Start of Passage for review

Ever since Roe v. Wade was overturned by the Supreme Court in June of 2022, some states have enacted restrictive abortion measures. Oklahoma has a total abortion ban, and in Florida it is restricted to before 15 weeks. On March 17th, Wyoming passed a law that banned both the prescription and use of abortion medication, punishable by jail time or a $9,000 fine.
On March 15th, the U.S. District Court of Northern Texas heard a lawsuit from the Alliance of Hippocratic Medicine, an activist group of physicians that are against abortion. The suit calls for a ban on mifepristone, an abortion pill that ends pregnancy up to 10 weeks, as described by the Food and Drug Administration (FDA). According to NBC News, the group alleged that the FDA did not adequately evaluate mifepristone before its approval in 2000 and argued that the agency should not have made the medication accessible by mail (instead of only in person) during the pandemic.
Judge Matthew J. Kacsmyrck (he/him), a district court judge appointed by former President Donald Trump (he/him) in 2019, is presiding over the case. The Alliance has filed a motion for a preliminary injunction, and if Kacsmyrck rules in their favor, mifepristone could be temporarily removed from the market. Furthermore, if he also rules in their favor for the lawsuit, FDA approval will be revoked and mifepristone will be illegal in every state. The FDA could begin the approval process again, but that typically takes several years.

End of Passage for review

## Exercise A
Using the article on the mifepristone lawsuit, answer each question:
(i) What fine can a Wyoming violation of the new abortion medication law bring?
(ii) Up to how many weeks of pregnancy does mifepristone end, as described by the FDA?
(iii) In what year did the FDA approve mifepristone?
## Exercise B
Carry on the article on the mifepristone lawsuit, picking up after its last sentence.
The lines that come next are from a separate source.

Start of Data for analysis

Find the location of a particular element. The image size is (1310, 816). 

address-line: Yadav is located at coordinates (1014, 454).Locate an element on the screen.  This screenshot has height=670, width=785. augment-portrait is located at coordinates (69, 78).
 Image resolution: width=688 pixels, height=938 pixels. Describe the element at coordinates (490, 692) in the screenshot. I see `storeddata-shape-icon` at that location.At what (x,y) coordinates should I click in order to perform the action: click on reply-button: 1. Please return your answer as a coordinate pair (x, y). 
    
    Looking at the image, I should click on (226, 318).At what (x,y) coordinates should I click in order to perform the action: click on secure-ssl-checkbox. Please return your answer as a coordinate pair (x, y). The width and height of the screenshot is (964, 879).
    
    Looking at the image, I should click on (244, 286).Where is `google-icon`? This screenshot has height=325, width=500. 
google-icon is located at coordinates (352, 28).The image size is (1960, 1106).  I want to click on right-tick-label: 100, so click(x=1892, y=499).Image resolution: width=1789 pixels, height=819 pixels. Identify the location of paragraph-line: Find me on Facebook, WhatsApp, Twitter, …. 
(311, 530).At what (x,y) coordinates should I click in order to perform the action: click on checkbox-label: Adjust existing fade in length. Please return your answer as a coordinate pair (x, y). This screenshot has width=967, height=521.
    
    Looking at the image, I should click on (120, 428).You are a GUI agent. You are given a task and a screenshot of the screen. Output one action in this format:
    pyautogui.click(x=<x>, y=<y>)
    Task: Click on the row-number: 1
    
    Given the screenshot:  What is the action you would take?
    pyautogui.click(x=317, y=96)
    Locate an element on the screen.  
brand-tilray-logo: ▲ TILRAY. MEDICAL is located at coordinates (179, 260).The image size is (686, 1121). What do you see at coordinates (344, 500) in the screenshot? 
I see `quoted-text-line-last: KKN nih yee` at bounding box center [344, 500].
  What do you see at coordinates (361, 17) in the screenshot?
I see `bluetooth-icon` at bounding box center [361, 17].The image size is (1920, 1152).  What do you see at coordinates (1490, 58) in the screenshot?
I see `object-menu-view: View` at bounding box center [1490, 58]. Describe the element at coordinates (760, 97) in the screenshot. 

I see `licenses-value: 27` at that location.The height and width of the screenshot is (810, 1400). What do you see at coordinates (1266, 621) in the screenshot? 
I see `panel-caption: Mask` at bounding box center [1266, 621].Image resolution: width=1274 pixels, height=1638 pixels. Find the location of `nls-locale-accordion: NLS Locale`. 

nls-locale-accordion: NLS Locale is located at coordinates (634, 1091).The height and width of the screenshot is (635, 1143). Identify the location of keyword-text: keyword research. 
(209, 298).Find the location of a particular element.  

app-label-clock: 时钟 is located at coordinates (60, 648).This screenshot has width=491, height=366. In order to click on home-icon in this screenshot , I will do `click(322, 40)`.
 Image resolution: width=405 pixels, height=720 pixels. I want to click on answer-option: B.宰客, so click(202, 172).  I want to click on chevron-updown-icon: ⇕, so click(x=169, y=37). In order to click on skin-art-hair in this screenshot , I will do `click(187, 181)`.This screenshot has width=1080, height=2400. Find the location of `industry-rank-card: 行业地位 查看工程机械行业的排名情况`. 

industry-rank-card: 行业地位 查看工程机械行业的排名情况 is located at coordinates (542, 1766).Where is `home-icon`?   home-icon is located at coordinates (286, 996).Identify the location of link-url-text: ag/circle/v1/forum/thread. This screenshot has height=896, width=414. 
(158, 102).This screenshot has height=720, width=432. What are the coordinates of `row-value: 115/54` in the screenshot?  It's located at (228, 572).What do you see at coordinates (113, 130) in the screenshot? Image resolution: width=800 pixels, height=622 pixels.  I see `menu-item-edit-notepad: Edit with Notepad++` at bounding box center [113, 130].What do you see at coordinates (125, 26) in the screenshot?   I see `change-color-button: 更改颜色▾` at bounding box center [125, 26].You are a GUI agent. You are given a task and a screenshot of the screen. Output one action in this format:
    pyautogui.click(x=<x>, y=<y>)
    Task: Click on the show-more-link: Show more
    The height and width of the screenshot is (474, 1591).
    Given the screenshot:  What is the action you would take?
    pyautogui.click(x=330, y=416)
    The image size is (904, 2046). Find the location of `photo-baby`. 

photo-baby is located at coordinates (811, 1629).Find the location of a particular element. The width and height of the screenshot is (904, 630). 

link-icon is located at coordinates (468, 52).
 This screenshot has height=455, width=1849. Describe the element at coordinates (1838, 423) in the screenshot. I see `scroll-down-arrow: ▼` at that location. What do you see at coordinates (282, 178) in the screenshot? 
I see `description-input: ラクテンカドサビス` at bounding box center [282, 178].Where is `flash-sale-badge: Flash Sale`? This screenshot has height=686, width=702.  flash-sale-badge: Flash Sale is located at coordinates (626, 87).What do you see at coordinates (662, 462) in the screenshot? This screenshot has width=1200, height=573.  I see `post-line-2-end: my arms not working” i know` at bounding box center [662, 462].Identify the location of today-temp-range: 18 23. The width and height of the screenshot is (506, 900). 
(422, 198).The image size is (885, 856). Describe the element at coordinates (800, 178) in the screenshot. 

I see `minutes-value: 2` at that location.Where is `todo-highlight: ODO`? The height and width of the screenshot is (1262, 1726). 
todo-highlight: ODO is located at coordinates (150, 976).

End of Data for analysis

## Task answer A
(i) A $9,000 fine
(ii) Up to 10 weeks
(iii) 2000

## Task answer B
If Judge Kacsmyryck should rule to withdraw the mifepristone pill immediately, the Biden administration has stated it will appeal the decision. Lawyers from the Department of Justice argued on behalf of the FDA. Rachel Rebouche (she/her), a drug law expert, told CNBC that if Kacsmyrck ruled to ban the drug, the FDA could argue that the court does not have the authority to strike down mifepristone’s approval, based on federal statute.
Kacsmyrck could issue a decision at any point in the coming weeks. Another lawsuit, coming out of federal district court in Washington, was brought by Democratic attorneys general arguing to expand mifepristone access in 17 states. The judge, Thomas Rice (he/him), is expected to rule in favor. Two conflicting rulings on mifepristone could ultimately result in a decision from the Supreme Court.